Marian Leven RSA (born 1944) is a Scottish artist known for her sculptures, land art and collage work and for painting in oils, acrylics, and watercolour.

== Biography ==
Leven was born in 1944 and is originally from Auchtermuchty in Fife, Scotland. She studied Textile arts at Gray's School of Art in Aberdeen, from 1962 to 1966 and now works in various art media including painting in watercolour, oils and acrylic, printmaking, sculpture, land art and collage. She has a family tradition of weaving. Leven's work often focusses on the Scottish landscape, weather and social history, although some pieces are abstract.

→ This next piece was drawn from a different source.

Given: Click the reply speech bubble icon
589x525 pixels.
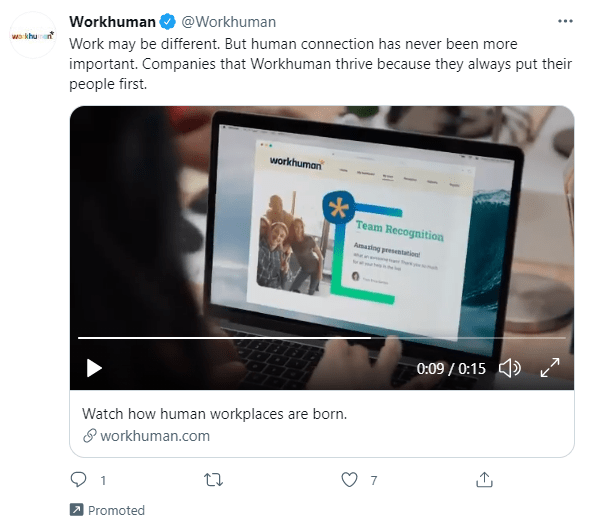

Leven has been Artist-in-residence at Sabhal Mòr Ostaig on Skye. Leven was a member of the Royal Scottish Watercolour Society and has also showed works at the Royal Scottish Academy, the Royal Glasgow Institute of the Fine Arts and with the Society of Aberdeen Artists.

Leven has created public art jointly with Will Maclean: the sculpture Waterlines at the University of Aberdeen and the land art and land raid work An Suileachan on the Isle of Lewis.

Leven was awarded the Noble Grossart prize in 1997. She and Maclean were awarded the Saltire Society's Award for Arts and Craft in Architecture in 2013 for An Suileachan.

She has work in the collection of the Verdant Works. She also exhibited in the 2002 exhibition Beyond Conflict.

Leven convened the RSA Annual Exhibition in 2017. She has also worked as an art teacher and lecturer.

Leven is married to Will Maclean. They have three children: the film director John Maclean, the musician David Maclean of Django Django, and a daughter, Miriam, who has Down's Syndrome. Leven lives in Tayport in Fife.